In tale contesto, l’obiettivo principale del CPI è quello di individuare precocemente i segnali di disagio giovanile, prevenirne l’insorgenza e trattare le sintomatologie manifeste. Tutto questo direttamente o “accompagnando” il paziente a ricevere la cura più appropriata. Lo stress prolungato causa danni psicologici ed esacerba condizioni preesistenti, come ansia e depressione, sfociando talvolta anche nel rischio suicidario.

 

Le molte iniziative messe in atto per garantire la salute mentale dei singoli e delle/nelle comunità, sia in termini di cura e ancor più e prima in termini di prevenzione, mostrano spesso i limiti di efficienza.

 

La prevenzione, intesa come identificazione precoce dei disturbi che come interventi che possano limitarne la comparsa o gravità, risulta essere il modo più efficace per garantire il benessere, anche psicologico e mentale, di tutti. Lo screening delle sintomatologie manifeste, la cura di quelle patologiche e il monitoraggio degli esiti dell’intero percorso di cura sono le dimensioni che il CPI vuole garantire anche in termini di assistenziale. Con questo approccio sarà possibile valutare i risultati degli interventi e modificarli per migliorarli nel tempo. Inoltre, l’analisi formale e appropriata dei risultati dell’attività potrà consentire anche una documentazione scientifica valida.

 

I risvolti sociali sono innumerevoli, garantire la salute mentale della persona ha ricadute positive a cascata sul benessere individuale, relazionale e sociale, in un’ottica sistemica, in cui l’individuo è al centro di molti contesti e dove ad ogni azione dello stesso corrisponde una conseguenza nella rete relazionale generando quindi benessere.

 

Presso il CPI, la diagnosi non è intesa come un’etichetta che si assegna al paziente, uno stigma della condizione di malessere del soggetto, ma come definizione della difficoltà che la persona vive in quel momento della vita. Possono manifestarsi contemporaneamente più sintomatologie, riconducibili a disturbi psicologici differenti che possono essere presenti contemporaneamente al momento della diagnosi o comparire successivamente che prendono il nome di comorbidità, spesso non adeguatamente e tempestivamente individuate e che l’attività del CPI vorrà invece affrontare in modo appropriato.

 

Un punto di forza del CPI è la visita in presenza, in particolare in un momento in cui il ricorso alle risorse tecnologiche per garantire anche diagnosi e terapia psicologica vengono incentivate.

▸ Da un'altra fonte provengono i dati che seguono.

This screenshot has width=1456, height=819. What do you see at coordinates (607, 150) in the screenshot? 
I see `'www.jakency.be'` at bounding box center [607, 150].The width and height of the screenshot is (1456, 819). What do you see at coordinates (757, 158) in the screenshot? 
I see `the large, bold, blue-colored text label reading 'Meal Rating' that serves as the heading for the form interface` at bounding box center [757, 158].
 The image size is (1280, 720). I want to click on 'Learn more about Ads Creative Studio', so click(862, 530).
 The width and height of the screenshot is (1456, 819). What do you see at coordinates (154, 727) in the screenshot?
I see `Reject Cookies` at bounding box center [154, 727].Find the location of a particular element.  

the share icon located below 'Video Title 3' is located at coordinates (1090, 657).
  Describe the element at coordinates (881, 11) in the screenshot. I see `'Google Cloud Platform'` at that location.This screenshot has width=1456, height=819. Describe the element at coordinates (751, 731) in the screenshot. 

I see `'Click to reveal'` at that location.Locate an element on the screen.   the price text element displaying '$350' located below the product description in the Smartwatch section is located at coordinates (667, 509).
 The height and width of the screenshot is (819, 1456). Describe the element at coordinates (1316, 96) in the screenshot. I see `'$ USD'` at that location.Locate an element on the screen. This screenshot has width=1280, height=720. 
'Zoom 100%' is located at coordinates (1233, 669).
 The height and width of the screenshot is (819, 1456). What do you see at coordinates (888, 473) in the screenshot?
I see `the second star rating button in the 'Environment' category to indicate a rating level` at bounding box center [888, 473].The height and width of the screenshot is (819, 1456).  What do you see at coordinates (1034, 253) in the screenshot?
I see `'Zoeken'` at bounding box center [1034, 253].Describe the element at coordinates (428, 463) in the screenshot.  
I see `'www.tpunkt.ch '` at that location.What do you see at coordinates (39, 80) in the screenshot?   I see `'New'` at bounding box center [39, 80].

Approcci che in mancanza di valutazioni formali di efficacia rischiano aumentate e ingiustificate distanze. Per contrastare l’indebolimento dei rapporti umani, il ritiro sociale e la distanza fisica che anche la pandemia ha prodotto, presso il CPI è attivamente offerta e promossa la presenza della persona in visita. Ciò non toglie la possibilità di effettuare le visite a distanza come ripiego. Per contrastare la distanza interpersonale, obiettivo del CPI sarà anche quello di informare e coinvolgere nel percorso di diagnosi e cura vari e potenziali professionisti coinvolti nel percorso di cura o della Persona in carico così da sostenere e promuovere una rete multi esperienziale della relazione di cura.

 

Vogliamo mettere la Persona al centro dell’attenzione e dell’attività, sua e della Sua rete sociale, sostenendola sulla strada della Sua felicità, perchè solo persone libere e felici possono costruire mondi felici.